> EXERCISE REQUIREMENTS:
Repeat word for word, please, only the lines of the material from the one containing "Task: Click the DatDudeAMack" through its final line, both ends included.

> THE INPUT:
----------

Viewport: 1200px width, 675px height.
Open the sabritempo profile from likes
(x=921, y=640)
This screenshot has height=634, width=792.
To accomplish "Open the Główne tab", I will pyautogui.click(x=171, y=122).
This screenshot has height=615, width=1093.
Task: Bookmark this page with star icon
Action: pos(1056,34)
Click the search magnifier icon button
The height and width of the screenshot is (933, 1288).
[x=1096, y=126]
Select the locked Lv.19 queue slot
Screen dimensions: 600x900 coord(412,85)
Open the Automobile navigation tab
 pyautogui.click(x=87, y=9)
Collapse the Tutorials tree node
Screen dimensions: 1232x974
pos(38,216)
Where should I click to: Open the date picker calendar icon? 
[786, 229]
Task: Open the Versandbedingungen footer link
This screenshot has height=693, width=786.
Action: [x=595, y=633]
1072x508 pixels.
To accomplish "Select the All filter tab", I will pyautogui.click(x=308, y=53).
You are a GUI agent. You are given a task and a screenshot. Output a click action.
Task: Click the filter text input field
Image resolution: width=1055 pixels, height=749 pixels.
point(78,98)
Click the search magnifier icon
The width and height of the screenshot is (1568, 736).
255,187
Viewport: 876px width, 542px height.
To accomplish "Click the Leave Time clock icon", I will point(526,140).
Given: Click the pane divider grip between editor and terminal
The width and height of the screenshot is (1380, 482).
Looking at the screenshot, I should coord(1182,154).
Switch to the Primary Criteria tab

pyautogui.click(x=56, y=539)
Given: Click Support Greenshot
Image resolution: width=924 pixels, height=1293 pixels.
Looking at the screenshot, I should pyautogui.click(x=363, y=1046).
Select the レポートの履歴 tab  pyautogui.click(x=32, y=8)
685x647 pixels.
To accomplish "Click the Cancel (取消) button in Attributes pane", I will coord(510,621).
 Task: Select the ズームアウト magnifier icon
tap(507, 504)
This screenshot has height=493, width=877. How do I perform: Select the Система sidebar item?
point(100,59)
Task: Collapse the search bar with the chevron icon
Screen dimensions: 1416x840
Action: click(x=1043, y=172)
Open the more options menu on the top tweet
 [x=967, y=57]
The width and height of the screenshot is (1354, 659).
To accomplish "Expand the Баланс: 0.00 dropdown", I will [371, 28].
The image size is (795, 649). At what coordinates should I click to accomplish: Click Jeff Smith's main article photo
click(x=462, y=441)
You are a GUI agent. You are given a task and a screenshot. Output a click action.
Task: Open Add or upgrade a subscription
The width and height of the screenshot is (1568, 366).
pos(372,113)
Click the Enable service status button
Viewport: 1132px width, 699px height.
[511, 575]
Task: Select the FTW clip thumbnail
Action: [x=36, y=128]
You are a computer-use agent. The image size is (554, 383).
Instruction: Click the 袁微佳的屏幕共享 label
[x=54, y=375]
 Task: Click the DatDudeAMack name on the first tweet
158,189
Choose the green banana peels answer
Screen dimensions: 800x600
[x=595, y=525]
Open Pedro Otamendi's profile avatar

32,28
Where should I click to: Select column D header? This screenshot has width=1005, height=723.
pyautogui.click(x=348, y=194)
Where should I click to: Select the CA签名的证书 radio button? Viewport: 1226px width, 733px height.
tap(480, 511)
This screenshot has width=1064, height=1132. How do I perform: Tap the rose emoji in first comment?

----------

> EXERCISE OUTPUT:
 Task: Click the DatDudeAMack name on the first tweet
158,189
Choose the green banana peels answer
Screen dimensions: 800x600
[x=595, y=525]
Open Pedro Otamendi's profile avatar

32,28
Where should I click to: Select column D header? This screenshot has width=1005, height=723.
pyautogui.click(x=348, y=194)
Where should I click to: Select the CA签名的证书 radio button? Viewport: 1226px width, 733px height.
tap(480, 511)
This screenshot has width=1064, height=1132. How do I perform: Tap the rose emoji in first comment?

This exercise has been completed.